* [Your goal] Update the lines between the one holding "Where should I click to: Select the PPT" and the one holding "Viewport: 706px width, 1568px", inclusive, by replacing "hamburger drawer menu" with "side navigation menu" and leaving everything else unchanged.

## Begin Extracted entries

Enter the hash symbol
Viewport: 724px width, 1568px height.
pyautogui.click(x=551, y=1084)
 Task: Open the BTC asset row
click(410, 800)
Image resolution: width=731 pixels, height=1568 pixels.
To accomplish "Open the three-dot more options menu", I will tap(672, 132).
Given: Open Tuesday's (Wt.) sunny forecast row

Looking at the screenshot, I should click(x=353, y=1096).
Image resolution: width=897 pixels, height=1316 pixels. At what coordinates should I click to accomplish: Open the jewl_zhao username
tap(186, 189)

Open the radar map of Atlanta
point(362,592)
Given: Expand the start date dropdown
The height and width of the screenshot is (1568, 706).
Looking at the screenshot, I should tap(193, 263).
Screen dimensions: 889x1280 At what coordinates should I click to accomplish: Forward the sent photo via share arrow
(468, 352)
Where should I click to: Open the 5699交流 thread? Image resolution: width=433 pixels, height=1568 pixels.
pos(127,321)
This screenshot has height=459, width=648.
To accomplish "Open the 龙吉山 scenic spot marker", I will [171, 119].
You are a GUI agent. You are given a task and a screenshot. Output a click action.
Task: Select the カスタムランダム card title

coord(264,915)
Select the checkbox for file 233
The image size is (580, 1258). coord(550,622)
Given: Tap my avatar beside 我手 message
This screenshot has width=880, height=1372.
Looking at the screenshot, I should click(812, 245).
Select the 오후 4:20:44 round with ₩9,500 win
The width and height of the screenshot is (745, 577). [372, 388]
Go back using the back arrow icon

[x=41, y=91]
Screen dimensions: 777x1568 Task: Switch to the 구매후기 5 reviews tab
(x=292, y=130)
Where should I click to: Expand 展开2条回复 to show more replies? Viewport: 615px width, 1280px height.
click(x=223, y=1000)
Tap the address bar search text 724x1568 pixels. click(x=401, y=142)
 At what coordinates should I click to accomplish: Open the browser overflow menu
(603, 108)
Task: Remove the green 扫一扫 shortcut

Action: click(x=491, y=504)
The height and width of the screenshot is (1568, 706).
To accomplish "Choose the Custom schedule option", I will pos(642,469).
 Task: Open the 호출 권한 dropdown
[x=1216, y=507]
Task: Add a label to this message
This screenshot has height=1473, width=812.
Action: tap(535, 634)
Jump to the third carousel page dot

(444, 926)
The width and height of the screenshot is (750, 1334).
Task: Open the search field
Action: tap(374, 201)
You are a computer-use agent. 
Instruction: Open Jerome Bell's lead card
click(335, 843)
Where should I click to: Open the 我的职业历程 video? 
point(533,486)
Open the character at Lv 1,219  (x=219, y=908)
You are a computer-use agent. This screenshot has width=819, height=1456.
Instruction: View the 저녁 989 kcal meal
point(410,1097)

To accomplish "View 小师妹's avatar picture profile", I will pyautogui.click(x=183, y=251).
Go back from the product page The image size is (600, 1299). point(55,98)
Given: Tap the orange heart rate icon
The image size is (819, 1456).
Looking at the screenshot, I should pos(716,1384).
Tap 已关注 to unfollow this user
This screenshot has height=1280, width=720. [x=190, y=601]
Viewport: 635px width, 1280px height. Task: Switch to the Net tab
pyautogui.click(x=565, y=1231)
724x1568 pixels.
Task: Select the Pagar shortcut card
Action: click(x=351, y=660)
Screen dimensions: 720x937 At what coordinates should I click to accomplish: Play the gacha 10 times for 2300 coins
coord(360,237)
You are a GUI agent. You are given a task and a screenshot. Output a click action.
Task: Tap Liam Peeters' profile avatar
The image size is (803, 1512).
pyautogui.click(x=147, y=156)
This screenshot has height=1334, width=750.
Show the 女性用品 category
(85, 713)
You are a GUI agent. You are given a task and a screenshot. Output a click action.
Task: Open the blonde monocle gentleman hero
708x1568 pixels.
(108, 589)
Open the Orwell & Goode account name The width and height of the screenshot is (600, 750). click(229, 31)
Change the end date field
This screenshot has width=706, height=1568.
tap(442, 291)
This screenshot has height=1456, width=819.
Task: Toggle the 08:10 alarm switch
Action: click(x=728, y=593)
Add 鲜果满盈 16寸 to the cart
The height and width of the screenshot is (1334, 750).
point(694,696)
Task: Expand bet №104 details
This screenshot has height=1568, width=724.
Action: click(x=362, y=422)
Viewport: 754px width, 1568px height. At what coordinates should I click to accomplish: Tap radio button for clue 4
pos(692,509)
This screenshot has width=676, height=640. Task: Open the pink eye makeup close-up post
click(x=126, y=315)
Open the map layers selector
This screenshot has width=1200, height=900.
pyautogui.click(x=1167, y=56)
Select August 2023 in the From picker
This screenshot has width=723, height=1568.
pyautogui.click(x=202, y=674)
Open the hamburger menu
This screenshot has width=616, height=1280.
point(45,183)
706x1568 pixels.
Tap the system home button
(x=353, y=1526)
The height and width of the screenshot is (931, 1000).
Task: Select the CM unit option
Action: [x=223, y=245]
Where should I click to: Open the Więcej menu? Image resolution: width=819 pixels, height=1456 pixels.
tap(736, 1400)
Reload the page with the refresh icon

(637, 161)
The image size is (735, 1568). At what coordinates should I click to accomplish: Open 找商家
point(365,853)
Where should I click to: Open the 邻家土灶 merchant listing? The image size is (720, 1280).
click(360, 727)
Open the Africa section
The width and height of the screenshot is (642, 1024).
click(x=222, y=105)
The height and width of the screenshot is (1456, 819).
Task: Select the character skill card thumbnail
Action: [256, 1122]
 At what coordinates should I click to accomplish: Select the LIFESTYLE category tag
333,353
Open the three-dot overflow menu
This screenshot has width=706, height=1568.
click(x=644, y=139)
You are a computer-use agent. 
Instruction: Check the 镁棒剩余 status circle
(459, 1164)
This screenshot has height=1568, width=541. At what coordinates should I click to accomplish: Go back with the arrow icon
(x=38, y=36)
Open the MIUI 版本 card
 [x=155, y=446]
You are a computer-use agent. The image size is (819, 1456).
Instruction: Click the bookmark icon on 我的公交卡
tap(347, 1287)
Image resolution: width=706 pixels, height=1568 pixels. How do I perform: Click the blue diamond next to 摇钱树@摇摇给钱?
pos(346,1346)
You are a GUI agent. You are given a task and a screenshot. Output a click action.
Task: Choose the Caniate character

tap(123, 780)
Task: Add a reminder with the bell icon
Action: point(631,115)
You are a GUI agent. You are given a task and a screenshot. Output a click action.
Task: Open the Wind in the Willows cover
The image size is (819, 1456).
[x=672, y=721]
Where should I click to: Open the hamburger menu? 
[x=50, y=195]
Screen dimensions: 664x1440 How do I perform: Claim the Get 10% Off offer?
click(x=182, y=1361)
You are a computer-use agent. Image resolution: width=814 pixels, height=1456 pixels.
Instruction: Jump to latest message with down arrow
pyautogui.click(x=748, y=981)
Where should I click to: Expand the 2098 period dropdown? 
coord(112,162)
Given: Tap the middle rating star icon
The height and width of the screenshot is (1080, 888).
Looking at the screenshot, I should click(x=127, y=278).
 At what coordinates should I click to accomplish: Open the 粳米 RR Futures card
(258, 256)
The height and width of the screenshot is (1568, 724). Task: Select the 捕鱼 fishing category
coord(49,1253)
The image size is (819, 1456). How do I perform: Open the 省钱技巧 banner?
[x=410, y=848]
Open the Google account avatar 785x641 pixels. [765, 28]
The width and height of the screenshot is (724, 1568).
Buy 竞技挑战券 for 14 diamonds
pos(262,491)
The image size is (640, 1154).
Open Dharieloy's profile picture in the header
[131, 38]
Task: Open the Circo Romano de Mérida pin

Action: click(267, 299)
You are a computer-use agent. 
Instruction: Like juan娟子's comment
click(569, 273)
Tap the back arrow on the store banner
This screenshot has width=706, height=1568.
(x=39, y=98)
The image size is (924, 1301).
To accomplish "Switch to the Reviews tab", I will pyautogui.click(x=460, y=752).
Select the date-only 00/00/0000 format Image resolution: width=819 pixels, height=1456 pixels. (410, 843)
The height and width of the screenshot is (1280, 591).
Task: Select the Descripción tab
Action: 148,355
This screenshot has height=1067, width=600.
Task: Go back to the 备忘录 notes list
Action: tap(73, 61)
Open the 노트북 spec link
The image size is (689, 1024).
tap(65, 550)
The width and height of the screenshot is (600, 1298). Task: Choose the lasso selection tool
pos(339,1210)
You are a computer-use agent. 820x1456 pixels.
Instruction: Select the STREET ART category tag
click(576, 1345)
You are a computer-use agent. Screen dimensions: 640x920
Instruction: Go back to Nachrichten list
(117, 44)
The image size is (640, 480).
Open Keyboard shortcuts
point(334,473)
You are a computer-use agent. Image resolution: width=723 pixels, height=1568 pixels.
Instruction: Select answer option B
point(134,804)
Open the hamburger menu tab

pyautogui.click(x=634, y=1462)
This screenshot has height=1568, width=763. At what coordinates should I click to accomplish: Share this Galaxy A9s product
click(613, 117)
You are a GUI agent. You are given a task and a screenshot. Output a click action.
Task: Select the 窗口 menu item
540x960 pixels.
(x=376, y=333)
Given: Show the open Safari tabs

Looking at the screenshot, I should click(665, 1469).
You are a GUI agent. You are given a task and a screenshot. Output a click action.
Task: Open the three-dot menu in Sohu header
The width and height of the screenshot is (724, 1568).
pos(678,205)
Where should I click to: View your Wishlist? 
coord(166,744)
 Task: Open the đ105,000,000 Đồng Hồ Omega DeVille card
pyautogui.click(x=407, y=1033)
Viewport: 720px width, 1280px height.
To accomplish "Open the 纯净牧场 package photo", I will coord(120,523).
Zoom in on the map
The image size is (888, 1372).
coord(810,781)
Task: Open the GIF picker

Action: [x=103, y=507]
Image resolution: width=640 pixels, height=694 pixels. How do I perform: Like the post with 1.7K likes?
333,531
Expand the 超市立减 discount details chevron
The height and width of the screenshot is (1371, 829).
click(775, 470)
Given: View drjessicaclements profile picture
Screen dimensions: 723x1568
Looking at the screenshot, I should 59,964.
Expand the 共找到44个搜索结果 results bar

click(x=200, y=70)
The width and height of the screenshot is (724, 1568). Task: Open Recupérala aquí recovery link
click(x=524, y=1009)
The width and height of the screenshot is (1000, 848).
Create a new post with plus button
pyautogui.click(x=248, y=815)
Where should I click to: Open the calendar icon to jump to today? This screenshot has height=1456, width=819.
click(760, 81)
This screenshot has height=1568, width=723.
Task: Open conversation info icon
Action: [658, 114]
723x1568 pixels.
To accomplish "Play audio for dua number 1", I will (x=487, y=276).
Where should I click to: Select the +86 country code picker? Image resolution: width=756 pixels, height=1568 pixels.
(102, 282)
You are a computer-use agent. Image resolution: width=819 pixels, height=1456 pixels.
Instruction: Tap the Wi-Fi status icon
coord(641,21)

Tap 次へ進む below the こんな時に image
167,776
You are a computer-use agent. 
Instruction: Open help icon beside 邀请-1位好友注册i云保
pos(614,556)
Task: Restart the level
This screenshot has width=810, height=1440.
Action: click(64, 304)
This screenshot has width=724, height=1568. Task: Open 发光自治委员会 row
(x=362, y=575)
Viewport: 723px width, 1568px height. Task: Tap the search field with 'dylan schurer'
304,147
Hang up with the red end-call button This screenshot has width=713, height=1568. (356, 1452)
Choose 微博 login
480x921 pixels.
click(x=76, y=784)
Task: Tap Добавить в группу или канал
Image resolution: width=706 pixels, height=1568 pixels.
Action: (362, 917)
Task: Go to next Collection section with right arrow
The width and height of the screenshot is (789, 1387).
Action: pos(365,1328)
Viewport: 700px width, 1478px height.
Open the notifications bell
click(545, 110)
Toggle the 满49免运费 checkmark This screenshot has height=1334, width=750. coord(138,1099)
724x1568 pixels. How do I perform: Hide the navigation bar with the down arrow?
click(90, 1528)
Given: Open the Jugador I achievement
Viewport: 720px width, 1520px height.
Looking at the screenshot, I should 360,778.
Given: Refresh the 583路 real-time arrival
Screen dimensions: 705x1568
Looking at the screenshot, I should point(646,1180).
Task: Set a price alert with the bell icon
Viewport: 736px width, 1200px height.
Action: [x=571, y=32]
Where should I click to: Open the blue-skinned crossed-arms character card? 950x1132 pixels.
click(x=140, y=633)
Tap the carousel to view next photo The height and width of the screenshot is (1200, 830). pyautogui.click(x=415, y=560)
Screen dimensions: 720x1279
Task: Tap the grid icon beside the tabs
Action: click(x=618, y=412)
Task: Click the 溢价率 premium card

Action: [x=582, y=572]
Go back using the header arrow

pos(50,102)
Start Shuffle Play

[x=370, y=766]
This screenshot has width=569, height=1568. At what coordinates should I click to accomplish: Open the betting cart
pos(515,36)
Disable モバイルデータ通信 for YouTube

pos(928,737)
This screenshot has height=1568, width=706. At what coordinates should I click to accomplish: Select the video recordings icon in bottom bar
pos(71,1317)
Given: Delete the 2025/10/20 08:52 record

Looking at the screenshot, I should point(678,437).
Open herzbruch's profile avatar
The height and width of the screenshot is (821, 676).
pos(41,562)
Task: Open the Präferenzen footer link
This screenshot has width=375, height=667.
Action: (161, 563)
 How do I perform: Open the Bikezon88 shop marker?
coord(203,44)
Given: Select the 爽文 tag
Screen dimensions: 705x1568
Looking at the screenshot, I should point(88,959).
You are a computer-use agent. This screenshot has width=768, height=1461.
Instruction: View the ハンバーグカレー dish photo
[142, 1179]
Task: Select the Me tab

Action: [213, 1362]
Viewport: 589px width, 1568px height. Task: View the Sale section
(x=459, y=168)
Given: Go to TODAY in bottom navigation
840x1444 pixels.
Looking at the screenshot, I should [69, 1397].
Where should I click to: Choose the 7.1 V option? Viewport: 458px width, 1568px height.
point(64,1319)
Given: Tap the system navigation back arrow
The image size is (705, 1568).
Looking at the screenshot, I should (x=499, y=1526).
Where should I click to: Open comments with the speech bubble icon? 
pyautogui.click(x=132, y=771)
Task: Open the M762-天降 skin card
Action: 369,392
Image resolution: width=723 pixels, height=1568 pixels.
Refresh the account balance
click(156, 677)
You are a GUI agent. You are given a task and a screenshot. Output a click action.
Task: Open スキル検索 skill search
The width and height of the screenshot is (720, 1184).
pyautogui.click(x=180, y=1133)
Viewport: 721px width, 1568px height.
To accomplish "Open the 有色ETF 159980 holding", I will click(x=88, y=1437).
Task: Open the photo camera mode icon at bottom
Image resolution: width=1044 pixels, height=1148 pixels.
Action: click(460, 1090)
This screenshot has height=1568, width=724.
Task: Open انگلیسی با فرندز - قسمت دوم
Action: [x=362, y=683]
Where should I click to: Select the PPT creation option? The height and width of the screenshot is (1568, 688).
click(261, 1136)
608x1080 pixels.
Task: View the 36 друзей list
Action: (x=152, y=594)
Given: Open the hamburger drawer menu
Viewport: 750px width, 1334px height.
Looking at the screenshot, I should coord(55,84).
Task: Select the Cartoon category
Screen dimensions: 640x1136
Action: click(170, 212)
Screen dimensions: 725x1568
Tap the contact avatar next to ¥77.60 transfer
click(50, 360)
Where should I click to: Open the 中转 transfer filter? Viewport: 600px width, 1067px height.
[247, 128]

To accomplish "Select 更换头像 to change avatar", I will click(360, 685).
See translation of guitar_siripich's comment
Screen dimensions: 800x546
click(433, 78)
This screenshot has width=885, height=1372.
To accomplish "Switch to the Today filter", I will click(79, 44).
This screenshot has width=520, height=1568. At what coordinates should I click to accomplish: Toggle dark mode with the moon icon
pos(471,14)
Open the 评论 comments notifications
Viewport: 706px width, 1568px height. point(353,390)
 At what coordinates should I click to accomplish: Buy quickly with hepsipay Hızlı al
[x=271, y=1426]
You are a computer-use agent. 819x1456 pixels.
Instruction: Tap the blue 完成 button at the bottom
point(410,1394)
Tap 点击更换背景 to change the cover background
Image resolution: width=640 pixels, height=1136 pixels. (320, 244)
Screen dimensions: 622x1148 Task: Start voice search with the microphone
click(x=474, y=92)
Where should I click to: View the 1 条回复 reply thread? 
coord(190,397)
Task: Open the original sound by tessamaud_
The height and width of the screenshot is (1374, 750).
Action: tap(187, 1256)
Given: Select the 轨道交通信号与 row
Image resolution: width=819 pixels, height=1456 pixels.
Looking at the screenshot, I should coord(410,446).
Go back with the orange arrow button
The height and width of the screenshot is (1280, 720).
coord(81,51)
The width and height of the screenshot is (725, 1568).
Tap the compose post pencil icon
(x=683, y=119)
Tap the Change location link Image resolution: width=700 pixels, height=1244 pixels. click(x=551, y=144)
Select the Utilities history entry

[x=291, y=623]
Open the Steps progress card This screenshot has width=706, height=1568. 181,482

## End Extracted entries

* [Final answer]
Where should I click to: Select the PPT creation option? The height and width of the screenshot is (1568, 688).
click(261, 1136)
608x1080 pixels.
Task: View the 36 друзей list
Action: (x=152, y=594)
Given: Open the side navigation menu
Viewport: 750px width, 1334px height.
Looking at the screenshot, I should coord(55,84).
Task: Select the Cartoon category
Screen dimensions: 640x1136
Action: click(170, 212)
Screen dimensions: 725x1568
Tap the contact avatar next to ¥77.60 transfer
click(50, 360)
Where should I click to: Open the 中转 transfer filter? Viewport: 600px width, 1067px height.
[247, 128]

To accomplish "Select 更换头像 to change avatar", I will click(360, 685).
See translation of guitar_siripich's comment
Screen dimensions: 800x546
click(433, 78)
This screenshot has width=885, height=1372.
To accomplish "Switch to the Today filter", I will click(79, 44).
This screenshot has width=520, height=1568. At what coordinates should I click to accomplish: Toggle dark mode with the moon icon
pos(471,14)
Open the 评论 comments notifications
Viewport: 706px width, 1568px height. point(353,390)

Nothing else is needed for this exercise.